David Ernest Hornell VC (26 January 1910 – 24 June 1944) was a Canadian recipient of the Victoria Cross, the highest and most prestigious award for gallantry in the face of the enemy that can be awarded to British and Commonwealth forces.

==Early life==
David "Bud" Hornell was born on Toronto Island and spent his later childhood and adolescence in the Toronto suburb of Mimico. He attended Mimico High School, having obtained the Fred Werden scholarship, given in memory of the son of Mimico's postmaster, who was killed in the First World War.

==Second World War==
He enlisted in the Royal Canadian Air Force in January 1941, and received his pilot's wings in September the same year. After further instruction in Charlottetown, Prince Edward Island, he was posted to the Royal Canadian Air Force station on North Vancouver Island. Commissioned in 1942, Flight Lieutenant Hornell completed 60 operational missions, involving some 600 hours flying.

===Victoria Cross===
Flight Lieutenant Hornell was flying as aircraft captain on a Consolidated Canso amphibian aircraft with 162 (Bomber Reconnaissance) Squadron, RCAF, from RAF Wick in Northern Scotland, when the following action took place for which he was awarded the VC.

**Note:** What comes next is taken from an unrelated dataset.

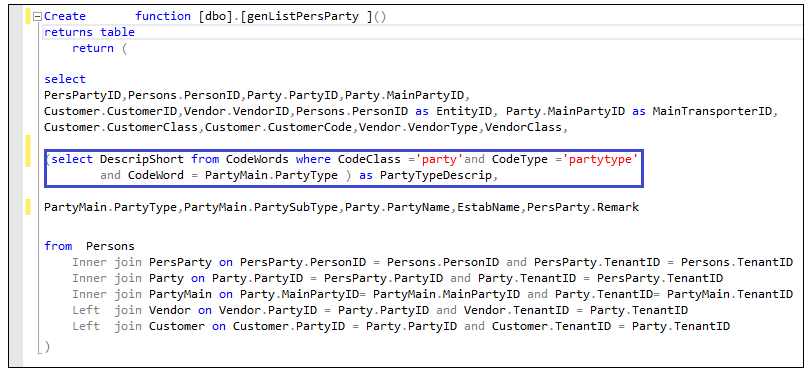The height and width of the screenshot is (373, 808).
Task: Click the standalone 'select' keyword
Action: pos(65,79)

On 24 June 1944 on sea patrol near the Faroes in the North Atlantic, Hornell's aircraft was attacked and badly damaged by the . Nevertheless he and his crew succeeded in sinking the submarine. Hornell then managed to bring his burning aircraft down on the heavy swell. There was only one serviceable dinghy, which could not hold all the crew, so they took turns in the cold water.

By the time the survivors were rescued 21 hours later, Hornell was blinded and weak from exposure and cold. He died shortly after being picked up. He is buried in Lerwick Cemetery, Shetland Islands.

====Citation====

Flight Lieutenant Hornell was captain and first pilot of a twin-engined amphibian aircraft engaged on an anti-submarine patrol in northern waters. The patrol had lasted for some hours when a fully-surfaced U-boat was sighted, travelling at high speed on the port beam. Flight Lieutenant Hornell at once turned to the attack.

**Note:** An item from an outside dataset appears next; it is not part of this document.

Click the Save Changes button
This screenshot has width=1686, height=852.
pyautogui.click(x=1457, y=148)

The U-boat altered course. The aircraft had been seen and there could be no surprise. The U-boat opened up with anti-aircraft fire which became increasingly fierce and accurate.

At a range of 1,200 yards, the front guns of the aircraft replied; then its starboard guns jammed, leaving only one gun effective. Hits were obtained on and around the conning-tower of the U-boat, but the aircraft was itself hit, two large holes appearing in the starboard wing.

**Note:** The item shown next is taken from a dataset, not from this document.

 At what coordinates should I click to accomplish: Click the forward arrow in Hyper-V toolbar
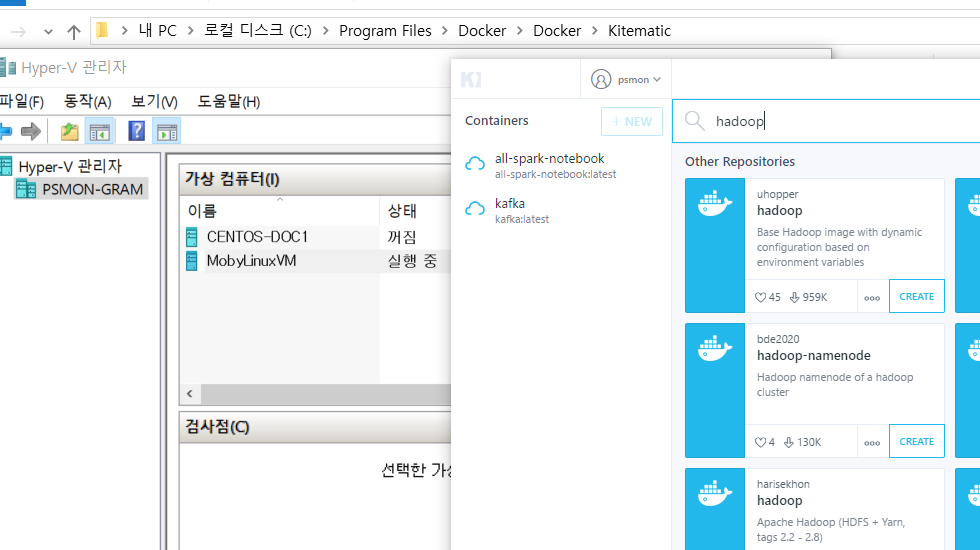[x=31, y=131]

Ignoring the enemy’s fire, Flight Lieutenant Hornell carefully manoeuvred for the attack. Oil was pouring from his starboard engine, which was, by this time, on fire, as was the starboard wing; and the petrol tanks were endangered. Meanwhile, the aircraft was hit again and again by the U-boat’s guns. Holed in many places, it was vibrating violently and very difficult to control.

Nevertheless, the captain decided to press home his attack, knowing that with every moment the chances of escape for him and his gallant crew would grow more slender. He brought his aircraft down very low and released his depth charges in a perfect straddle. The bows of the U-boat were lifted out of the water; it sank and the crew were seen in the sea.

Flight Lieutenant Hornell contrived, by superhuman efforts at the controls, to gain a little height. The fire in the starboard wing had grown more intense and the vibration had increased. Then the burning engine fell off. The plight of aircraft and crew was now desperate. With the utmost coolness, the captain took his aircraft into wind and, despite the manifold dangers, brought it safely down on the heavy swell. Badly damaged and blazing furiously, the aircraft rapidly settled.

After ordeal by fire came ordeal by water. There was only one serviceable dinghy and this could not hold all the crew. So they took turns in the water, holding on to the sides. Once, the dinghy capsized in the rough seas and was righted only with great difficulty. Two of the crew succumbed from exposure.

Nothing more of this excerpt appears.